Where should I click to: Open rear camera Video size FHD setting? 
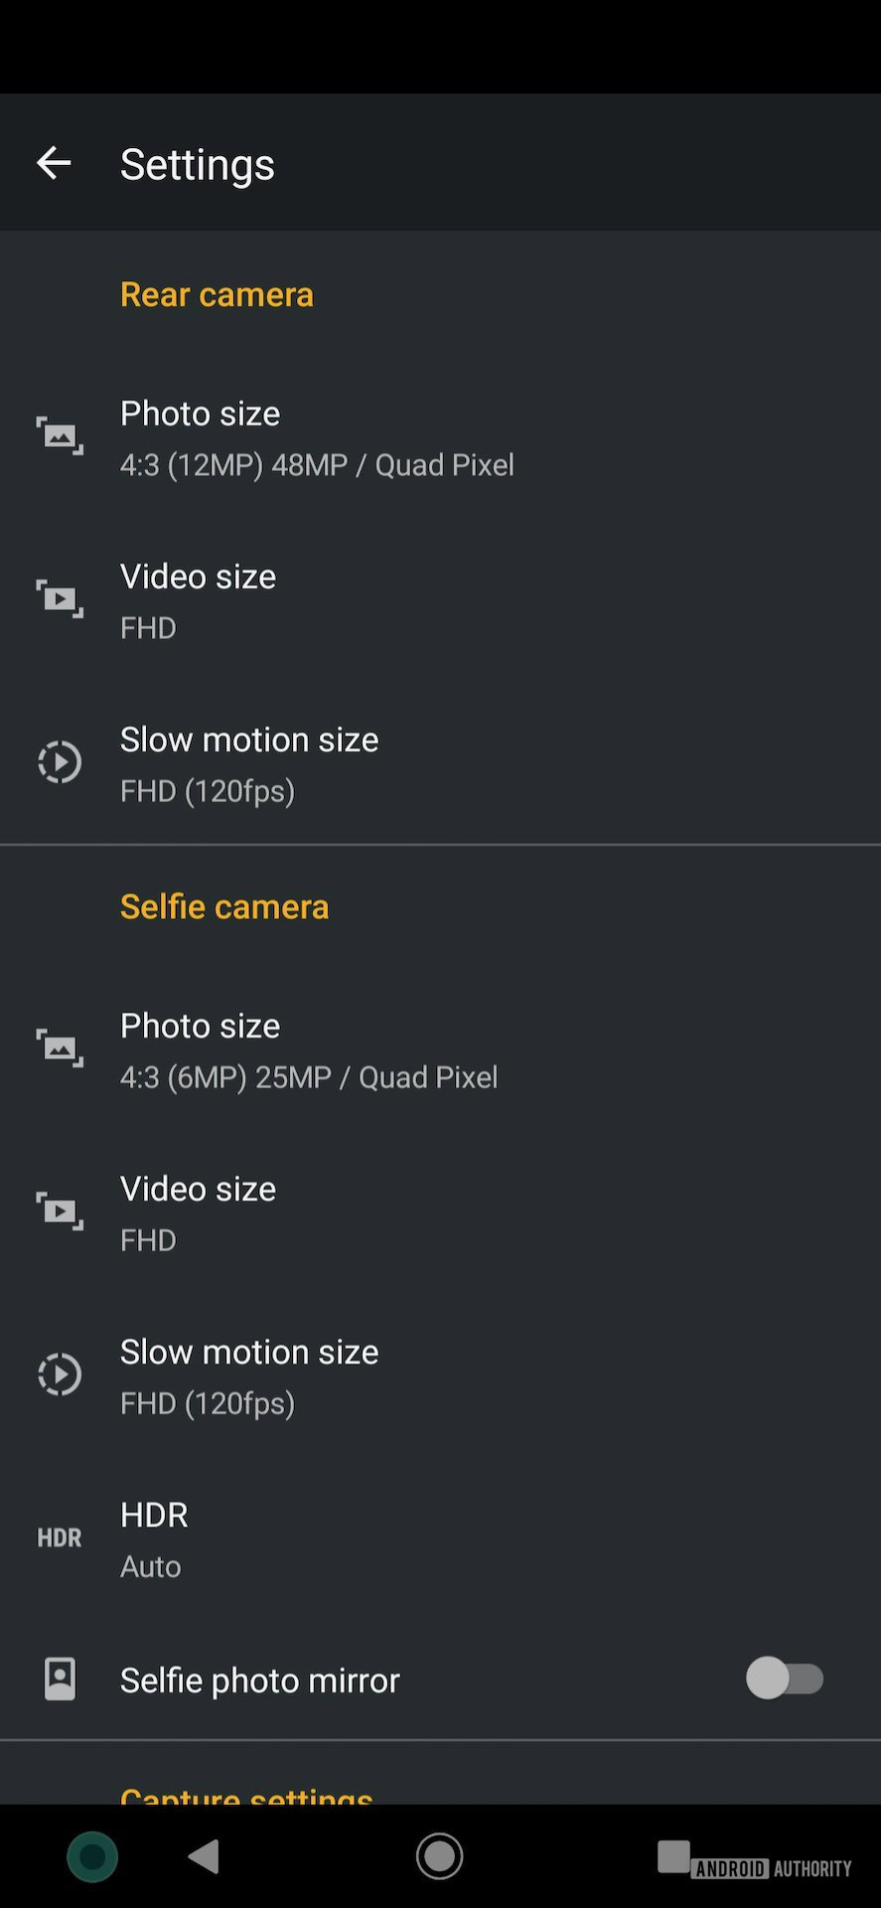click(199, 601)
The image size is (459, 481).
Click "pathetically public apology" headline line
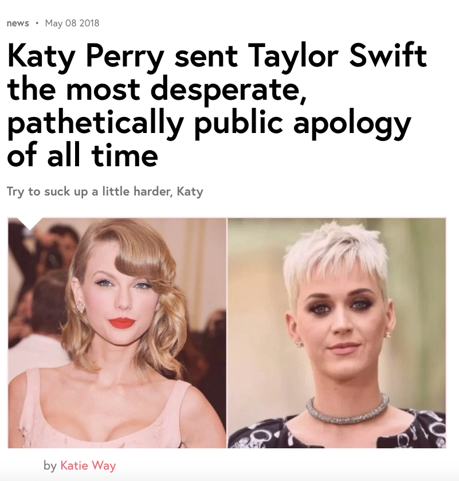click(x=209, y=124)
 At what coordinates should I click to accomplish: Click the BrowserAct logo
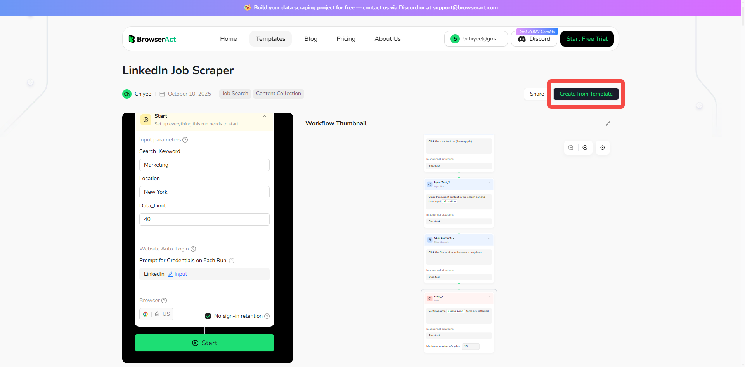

#### [WHAT THIS TASK INVOLVES]
Pictures aren't part of the copy; return each record above exactly.

#### [PROBLEM SOLUTION]
Where should I click to: Open rear camera Video size FHD setting? 
click(199, 601)
The image size is (459, 481).
Click "pathetically public apology" headline line
click(x=209, y=124)
 At what coordinates should I click to accomplish: Click the BrowserAct logo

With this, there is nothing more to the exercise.